Everything in the entries except the pictures must be duplicated exactly.
[Given entries Boundary: Start]
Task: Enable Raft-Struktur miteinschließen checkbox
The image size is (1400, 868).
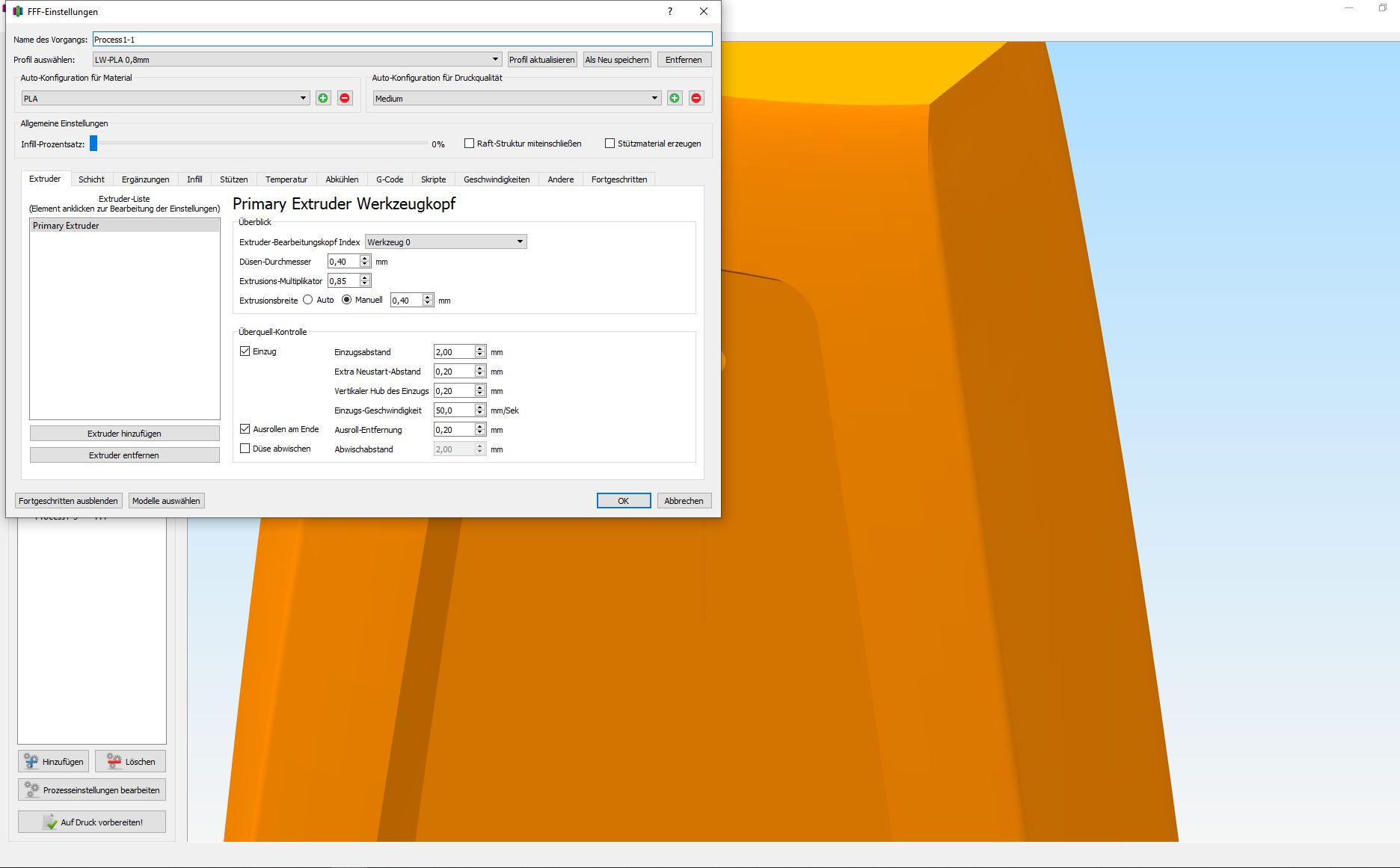Action: (470, 144)
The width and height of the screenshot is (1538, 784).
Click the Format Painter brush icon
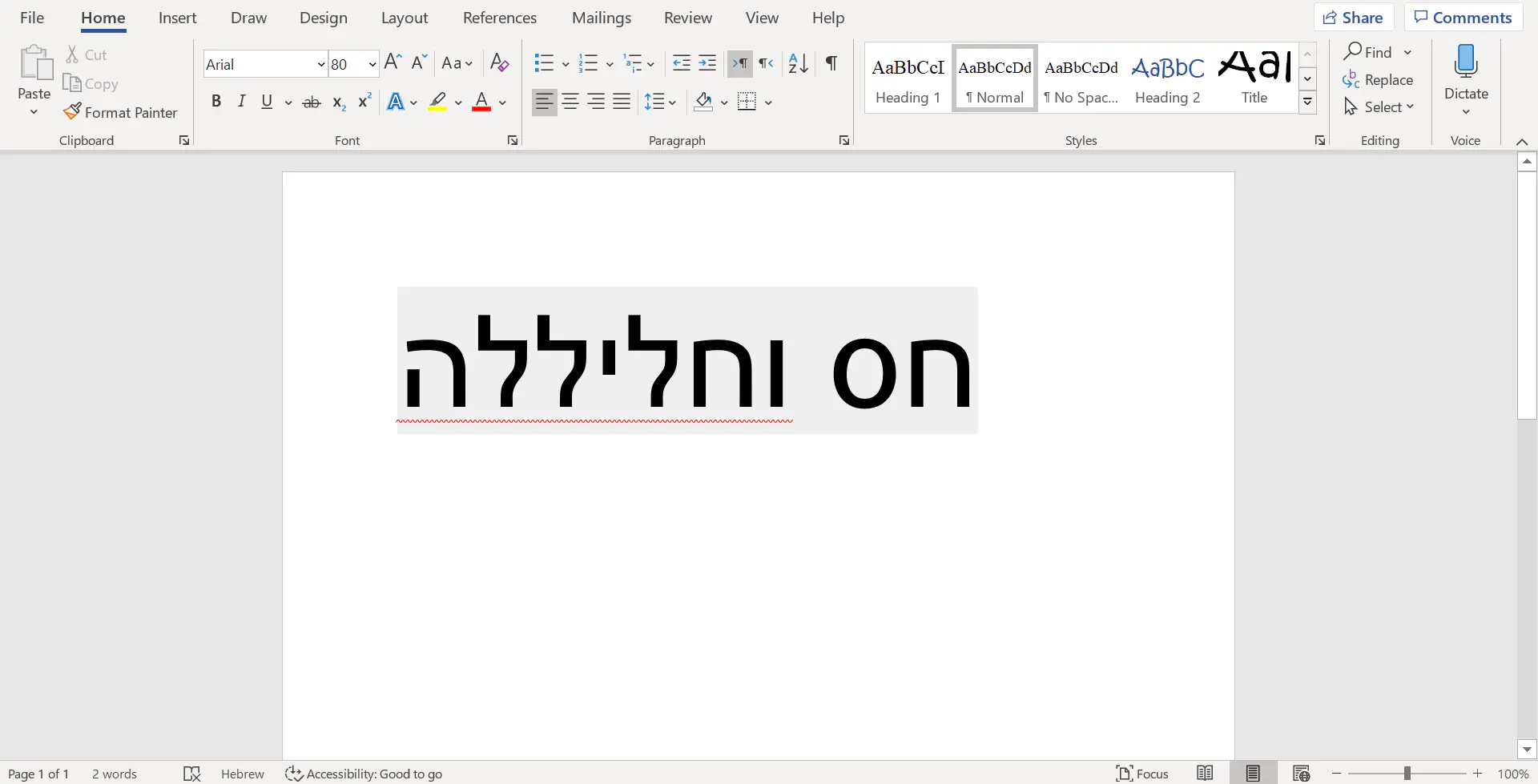coord(72,112)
[Given entries Boundary: End]
▶ Exercise response
Task: Enable Raft-Struktur miteinschließen checkbox
The image size is (1400, 868).
Action: (470, 144)
The width and height of the screenshot is (1538, 784).
Click the Format Painter brush icon
coord(72,112)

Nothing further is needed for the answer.